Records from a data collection
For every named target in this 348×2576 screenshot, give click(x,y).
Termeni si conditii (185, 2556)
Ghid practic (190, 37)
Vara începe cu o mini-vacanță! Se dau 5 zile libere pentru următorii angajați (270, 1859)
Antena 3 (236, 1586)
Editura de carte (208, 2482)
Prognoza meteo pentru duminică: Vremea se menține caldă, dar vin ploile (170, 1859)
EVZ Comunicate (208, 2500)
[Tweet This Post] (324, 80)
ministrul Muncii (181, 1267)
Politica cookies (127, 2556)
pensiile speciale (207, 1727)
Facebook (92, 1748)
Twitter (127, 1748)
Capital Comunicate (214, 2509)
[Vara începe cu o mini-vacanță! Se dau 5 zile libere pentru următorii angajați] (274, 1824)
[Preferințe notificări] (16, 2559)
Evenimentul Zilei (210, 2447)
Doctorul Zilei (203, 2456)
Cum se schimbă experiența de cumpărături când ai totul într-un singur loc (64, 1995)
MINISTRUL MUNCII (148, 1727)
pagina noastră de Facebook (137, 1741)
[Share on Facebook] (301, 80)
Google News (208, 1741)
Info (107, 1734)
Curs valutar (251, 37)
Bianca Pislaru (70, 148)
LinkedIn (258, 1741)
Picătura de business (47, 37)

» **What this task involves**
The response has to match the records above word for word.

» **Response area**
For every named target in this 348×2576 screenshot, give click(x,y).
Termeni si conditii (185, 2556)
Ghid practic (190, 37)
Vara începe cu o mini-vacanță! Se dau 5 zile libere pentru următorii angajați (270, 1859)
Antena 3 (236, 1586)
Editura de carte (208, 2482)
Prognoza meteo pentru duminică: Vremea se menține caldă, dar vin ploile (170, 1859)
EVZ Comunicate (208, 2500)
[Tweet This Post] (324, 80)
ministrul Muncii (181, 1267)
Politica cookies (127, 2556)
pensiile speciale (207, 1727)
Facebook (92, 1748)
Twitter (127, 1748)
Capital Comunicate (214, 2509)
[Vara începe cu o mini-vacanță! Se dau 5 zile libere pentru următorii angajați] (274, 1824)
[Preferințe notificări] (16, 2559)
Evenimentul Zilei (210, 2447)
Doctorul Zilei (203, 2456)
Cum se schimbă experiența de cumpărături când ai totul într-un singur loc (64, 1995)
MINISTRUL MUNCII (148, 1727)
pagina noastră de Facebook (137, 1741)
[Share on Facebook] (301, 80)
Google News (208, 1741)
Info (107, 1734)
Curs valutar (251, 37)
Bianca Pislaru (70, 148)
LinkedIn (258, 1741)
Picătura de business (47, 37)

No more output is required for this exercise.